En 2012, de nombreux pays de la région du Sahel sont une fois de plus menacés par une grave crise alimentaire. De nombreuses organisations dont Oxfam tirent d’ores et déjà la sonnette d’alarme, car intervenir maintenant permet de protéger un plus grand nombre de personnes à un coût moins élevé.

Sans une action rapide et efficace, cette crise alimentaire pourrait s’avérer aussi désastreuse que les précédentes de 2005, 2008 et 2010 qui, au Burkina Faso, au Mali, au Niger, en Mauritanie et au Tchad, avaient touché plus de 10 millions de personnes.

Depuis plusieurs mois déjà de nombreuses organisations, dont Oxfam, tirent la sonnette d’alarme. Les causes de cette crise sont multiples : récoltes insuffisantes, pluies trop faibles, prix des denrées alimentaires élevés et manque de pâturages pour le bétail. En s’engageant dès maintenant dans des actions rapides et plus efficaces, les populations vulnérables peuvent être protégées des pires impacts de la crise à venir, à un coût nettement moindre que si l’action ne devait intervenir qu’une fois la crise manifeste.

L’absence de réponses adéquates aux alertes précoces aura un impact évident. Les conséquences ont pu en être constatées lors de précédentes crises au Sahel, et plus récemment dans la Corne de l’Afrique. La communauté internationale et les gouvernements de la région doivent tirer les leçons à la fois du passé et du présent.

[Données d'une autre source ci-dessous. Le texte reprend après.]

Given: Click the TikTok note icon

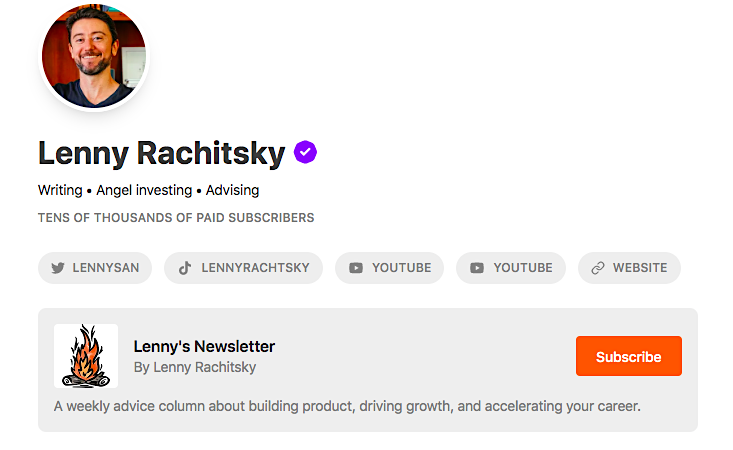Looking at the screenshot, I should pyautogui.click(x=184, y=268).
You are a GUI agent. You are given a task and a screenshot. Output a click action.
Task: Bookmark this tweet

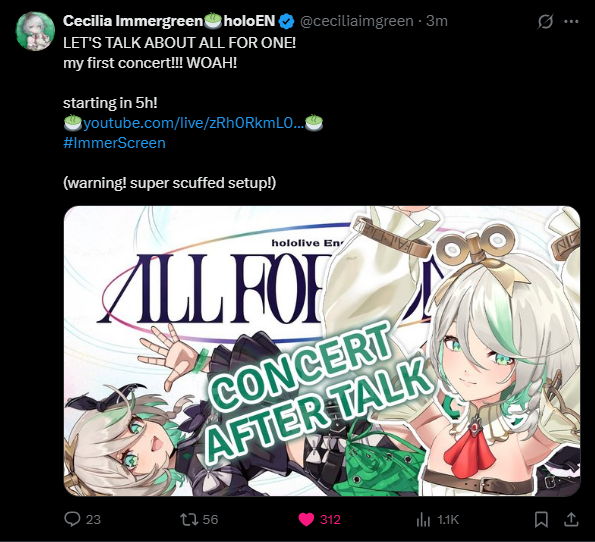[541, 519]
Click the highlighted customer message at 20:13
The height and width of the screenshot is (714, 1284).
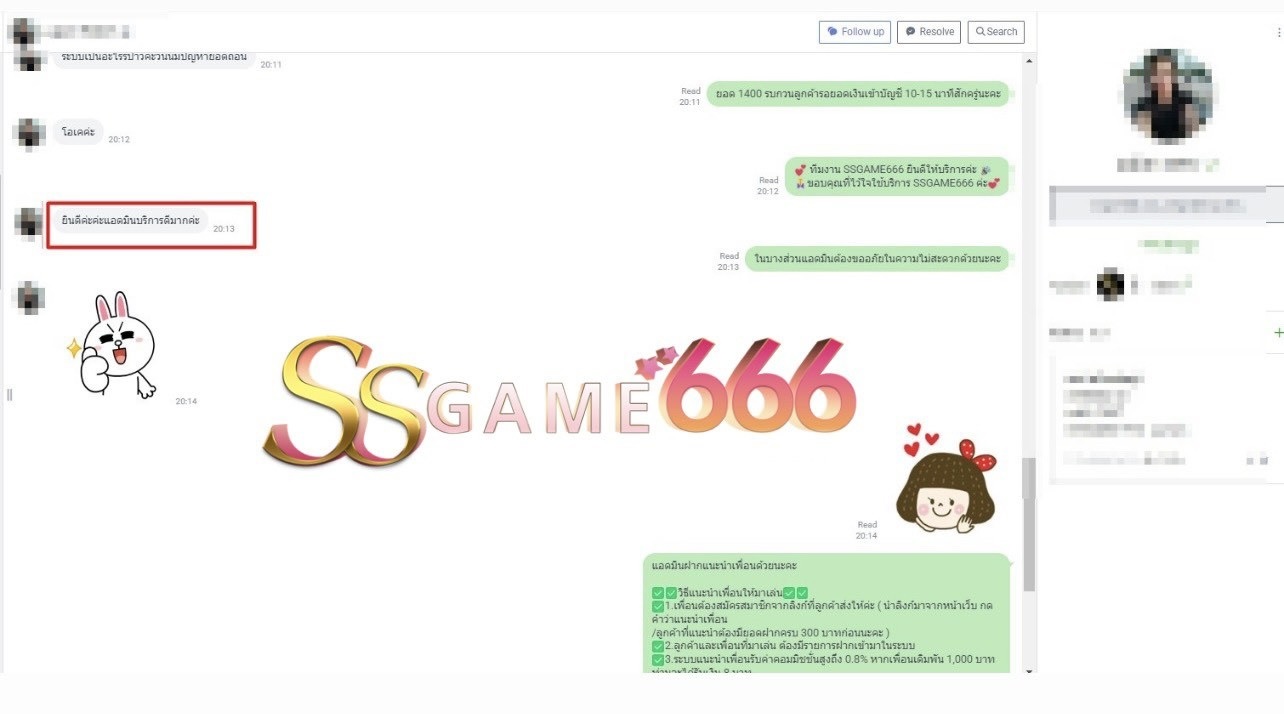coord(130,220)
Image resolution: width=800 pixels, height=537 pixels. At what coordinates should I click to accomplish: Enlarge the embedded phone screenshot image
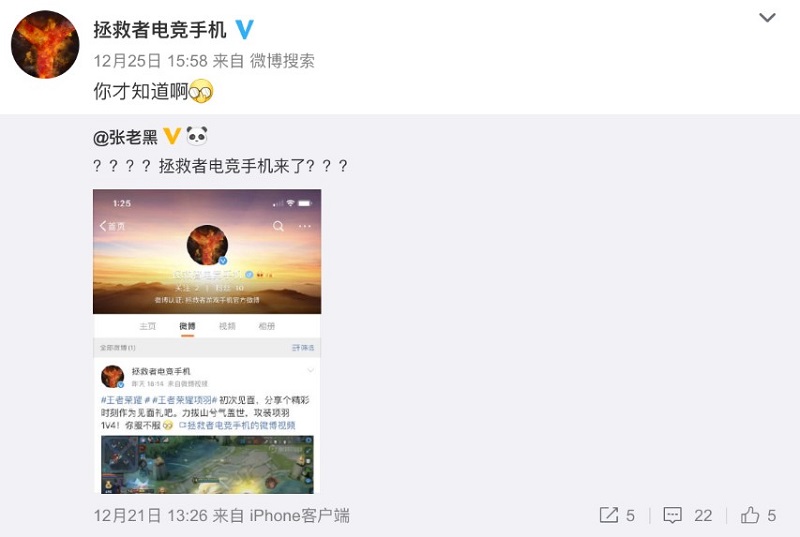pos(207,341)
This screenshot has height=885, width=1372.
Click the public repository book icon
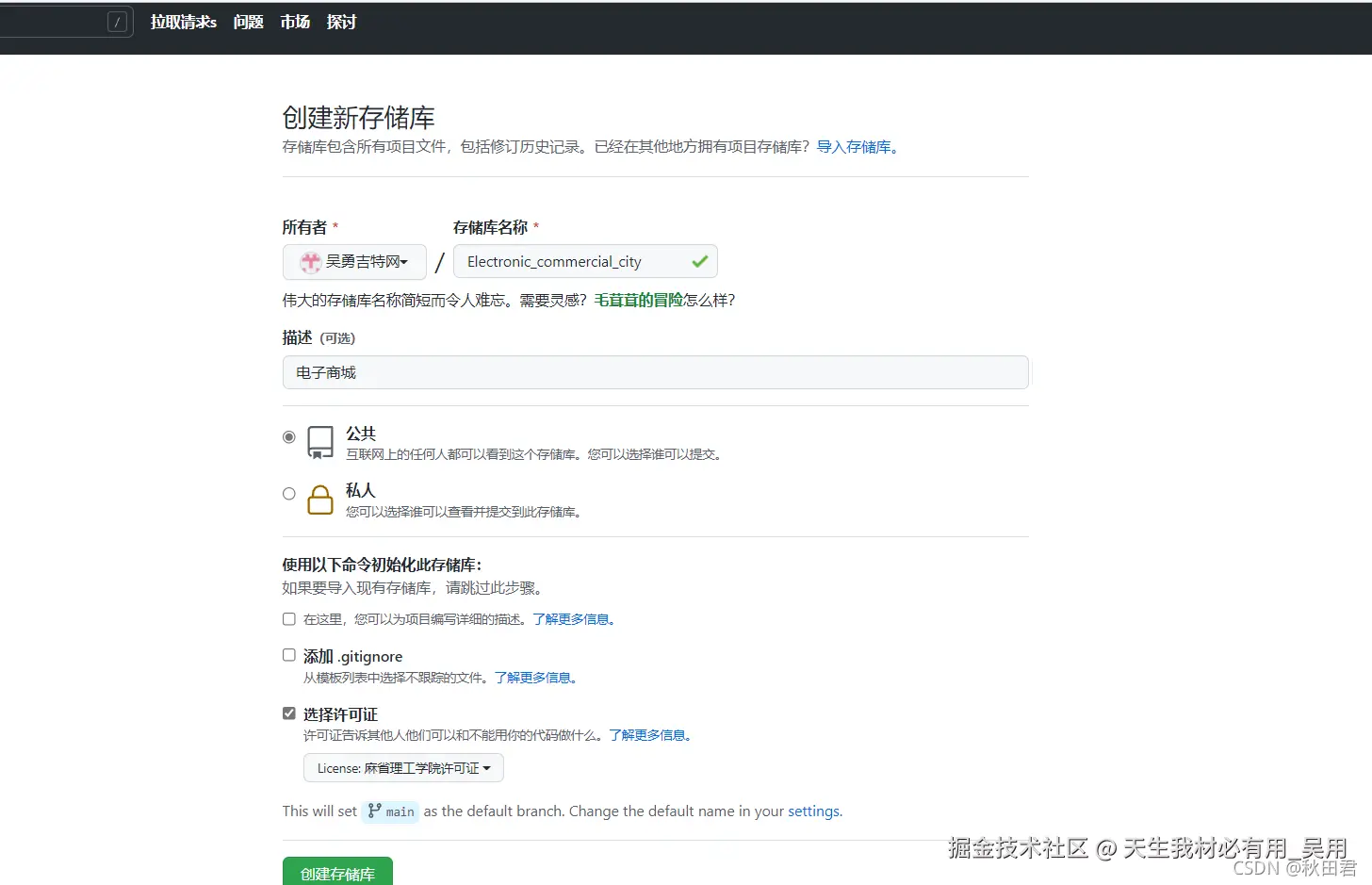pos(320,442)
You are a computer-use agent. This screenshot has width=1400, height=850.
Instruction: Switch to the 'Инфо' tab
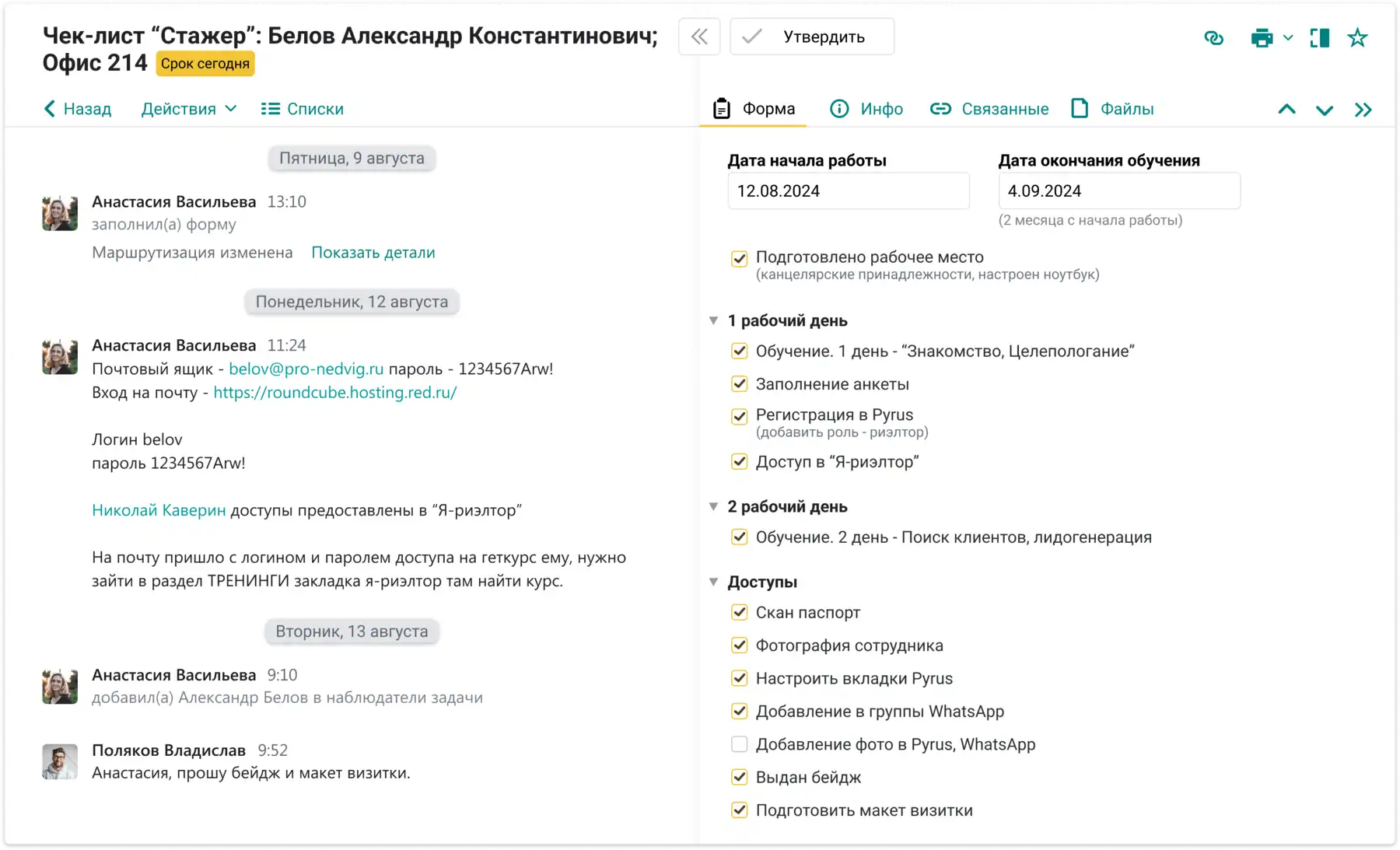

Cependant, Oxfam et ses partenaires ne limitent pas leur réponse à la satisfaction des besoins les plus urgents. Ils s’attaquent également aux causes profondes de la vulnérabilité chronique de la région aux chocs et aux crises. En investissant davantage dans des interventions à long terme permettant de renforcer la résilience des populations, avec un accent sur le renforcement des capacités nationales et un engagement réel de la société civile, il est possible de briser le cycle de la faim au Sahel.